Doch US-Präsident Donald Trumps (80) Angriff auf den Iran am 28. Februar hat seither eine tiefe Schneise gezogen. Tausende Tote, Kriegskosten in Milliardenhöhe und explodierende Spritpreise. Das US-Analyseunternehmen «Moody's Analytics» schätzt die Gesamtkosten des Iran-Krieges für US-Steuerzahler auf 132 Milliarden Dollar (rund 106 Milliarden Franken). Das umfasse Militärausgaben, höhere Energiepreise und Zinsfolgen, wie «Bild» berichtet. Pro Kopf müssten die rund 160 Millionen Steuerzahler in den USA damit über 800 Dollar (rund 640 Franken) zahlen.
Blutige Bilanz des 15-wöchigen Krieges
Ursprünglich als Blitzkrieg gegen das iranische Mullah-Regime geplant, entwickelte sich der Konflikt zu einem blutigen Nahost-Desaster. Mehr als 3000 Menschen starben laut Regierungsangaben im Iran. Der schlimmste Vorfall ereignete sich bei einem Bombenangriff auf eine Schule, bei dem 175 Menschen, darunter viele Kinder, ums Leben kamen. Gleichzeitig führte Israels Krieg gegen die Hisbollah im Libanon zu weiteren 3700 Todesopfern. Auch US-Soldaten zahlten einen hohen Preis: 13 von ihnen verloren ihr Leben – durch Drohnenangriffe, einen Flugzeugabsturz und andere Angriffe im Nahen Osten.

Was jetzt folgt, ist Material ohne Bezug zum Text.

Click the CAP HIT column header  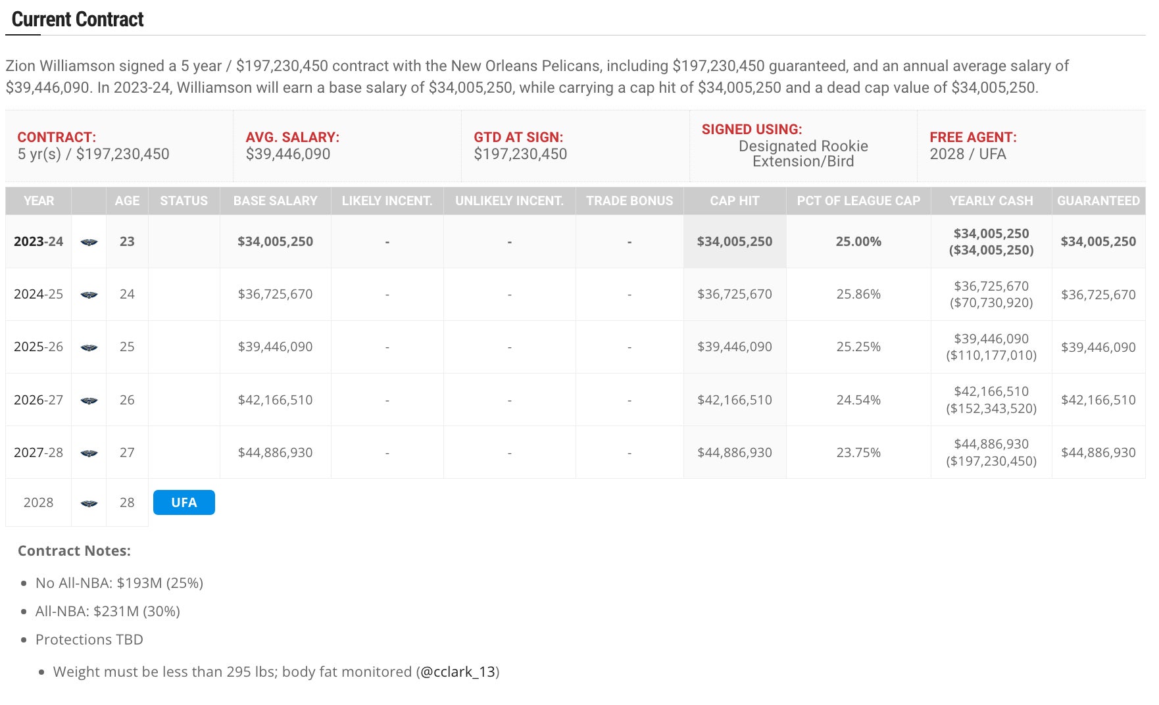734,201
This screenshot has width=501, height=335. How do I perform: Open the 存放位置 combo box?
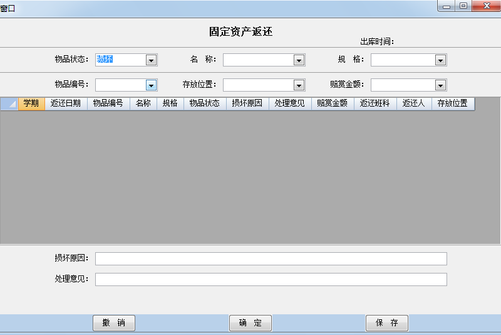click(299, 85)
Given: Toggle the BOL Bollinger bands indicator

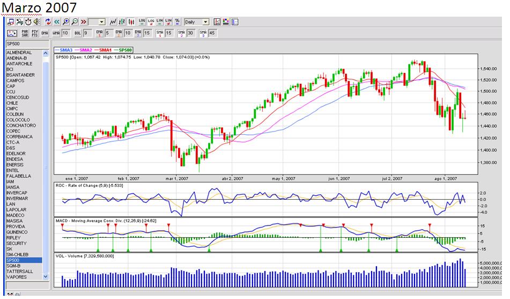Looking at the screenshot, I should click(78, 33).
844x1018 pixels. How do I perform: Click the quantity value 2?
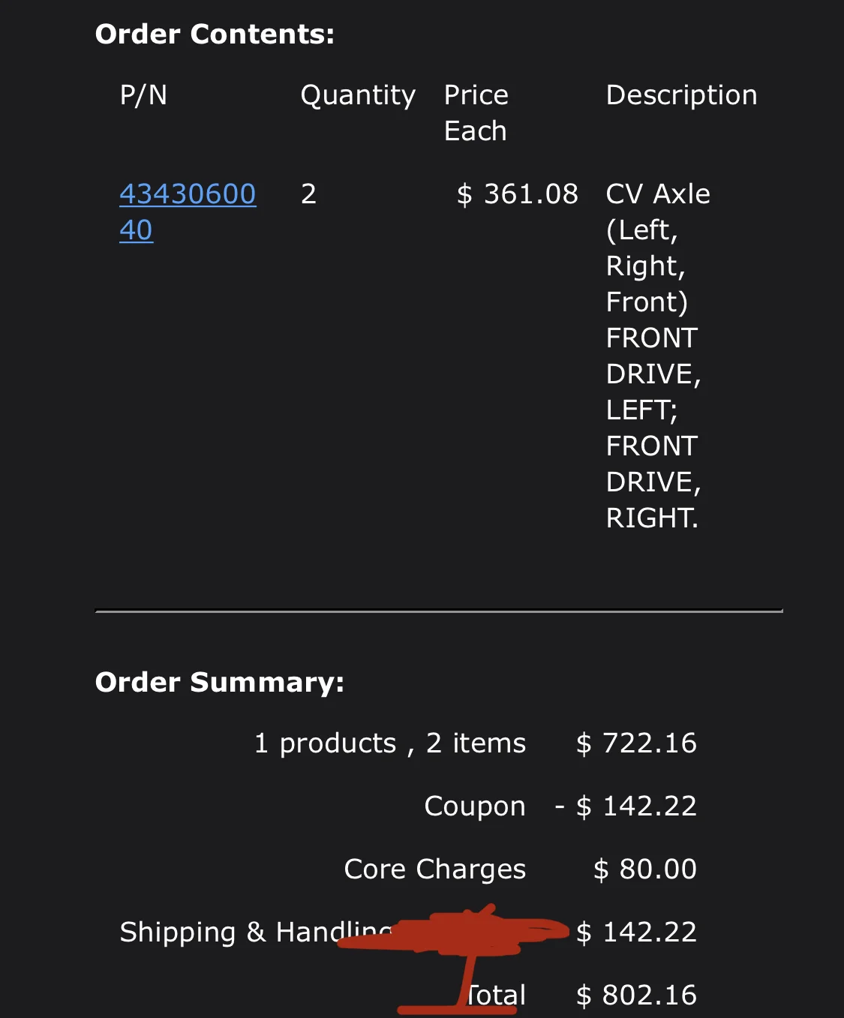point(308,194)
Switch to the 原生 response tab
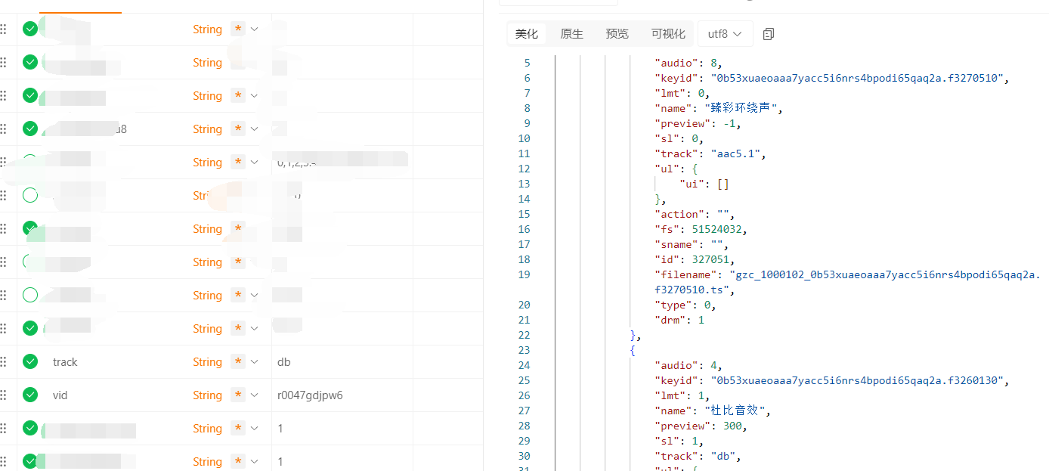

Wirtschaftlich hat Trumps Krieg Milliardensummen verschlungen. Denn zu den 132 Milliarden Dollar für die US-Steuerzahler kommen Schäden an amerikanischen Militärbasen im Nahen Osten im Wert von bis zu 25 Milliarden Dollar. Im Iran wird der Schaden an Infrastruktur und Wirtschaft auf rund 250 Milliarden Dollar geschätzt.
Gesamtkosten könnten über 1 Billion Dollar klettern
An den Zapfsäulen explodierten die Preise. Die dreieinhalbmonatige Blockade der Strasse von Hormus führte zu einem Verlust von 1,1 Milliarden Barrel Öl, wie die Analysefirma Kpler berichtet. Der Benzinpreis schoss durch die Decke. In den USA sogar um rund 50 Prozent nach oben. Verbraucher zahlten laut Berechnungen der Brown University während der vergangenen 15 Wochen nur deshalb 60 Milliarden Dollar (rund 48 Milliarden Franken) mehr (460 Dollar pro Haushalt). Auch die Inflation kletterte auf 4,2 Prozent.
Rechnet man alle geschätzten Kosten des Iran-Krieges zusammen, kommt man auf eine horrende Summe zwischen 542 Milliarden bis 1,73 Billionen Dollar, berichtet «Bild».
Auch die unklare Lage in der Strasse von Hormus dürfte die wirtschaftlichen Auswirkungen des Krieges noch weiter beeinflussen. Am Samstag verkündete Teheran eine erneute Schliessung der wichtigen Meerenge. Das US-Centcom dementierte später. Am Samstagabend versprach US-Präsident Donald Trump auf Truth Social eine mautfreie Durchfahrt durch die Strasse von Hormus, auch nach der 60-tägigen Waffenruhe.